DEFENDANT: HANCOCK ESTABROOK, LLP BY: DANIEL B. BERMAN, ESQ.
DECISION & ORDER
HON. OLIVER N. BLAISE. III. J.S.C.
Before the court is defendant's motion to dismiss plaintiffs complaint pursuant to GPLR § 3211 (a) (1). There is no dispute between the parties about the factual underpinnings of the case, and both sides agree that resolution of their dispute is a matter of contractual interpretation for the court to resolve. The court concurs with that assessment and, for the reasons set forth below, grants defendant's motion to dismiss the complaint.
BACKGROUND
Plaintiff, Modern Marketing Concepts, Inc., is in the business of providing marketing services. Defendant, GAF Materials LLC, manufactures and supplies building materials. On January 7, 2015, the parties entered a "Master Professional Services Agreement" (hereinafter "the Master Agreement") whereby plaintiff would provide defendant with technical, development and other consulting services, the timing, scope and cost of which would be set out in separate documents including individual purchase orders, a statement of work, or a release under a blanket purchase order, collectively called "Authorizations" (defendant's exhibit 2 [Master Agreement, Article 1.1]). Additionally, the Master Agreement was subject to GAF's General Terms and Conditions for Service Agreements (hereinafter the "General T&Cs") (defendant's exhibit 2 [annexed to the Master Agreement as Exhibit B thereto]). The key provisions of the Master Agreement and General T&Cs will be set forth below as part of the court's discussion of the issues presented.
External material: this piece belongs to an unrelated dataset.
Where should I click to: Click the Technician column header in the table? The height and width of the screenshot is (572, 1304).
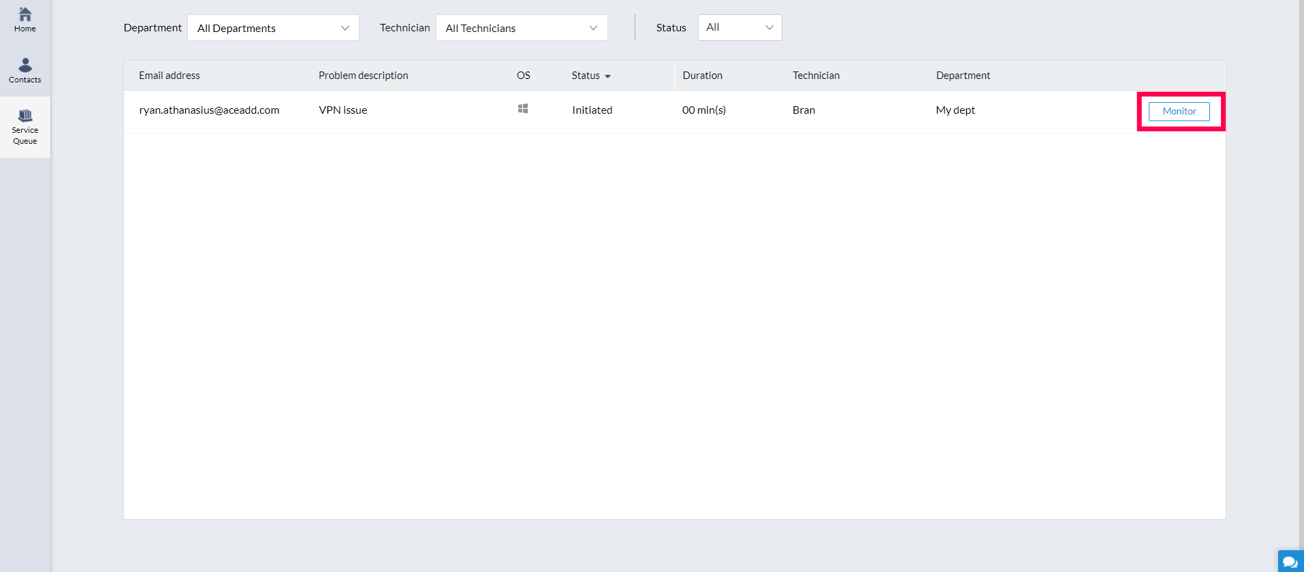[x=816, y=76]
The initial term of the Master Agreement ran for just shy of three years, from the date of signing on January 7, 2015 through and including November 1, 2018. Neither party took any action to terminate the Master Agreement, so it was automatically renewed for a one-year Renewal Term starting November 1, 2018 and due to expire on November 1, 2019,
The parties use November 1 for the start/end of the various terms, together with a termination date of October 31, 2019. However, the Master Agreement states the Initial Term runs through and including November 1 meaning the start date of any subsequent term would be November 2 and the termination date would be November 1. That said, whether the Master Agreement terminated October 31 or November 1 is of no significance to the resolution of this dispute.
On April 18, 2017, the parties entered an Authorization known as "Statement of Work #003" (hereinafter "SOW#3"), the term of which was three years, meaning it was due to expire on April 17, 2020.
On July 12, 2019, defendant sent a letter to plaintiff stating that it was exercising its right not to renew the Master Agreement for an additional one-year period and, as such, said Master Agreement would terminate effective as of October 31, 2019 (defendant's exhibit 3). Additionally, defendant's letter stated "[p]ursuant to Section 4(b) of the General T&Cs, termination of the Agreement pursuant to Article 6 of the Agreement serves as termination of all Authorizations. Accordingly, the SOW[#3] shall also terminate effective as of the Termination Date" (defendant's exhibit 3).
Plaintiff accepted defendant's termination of the Master Agreement, but disputes that the July 12, 2019 letter terminated the open Authorization under SOW#3, which was scheduled to continue until April 17, 2020.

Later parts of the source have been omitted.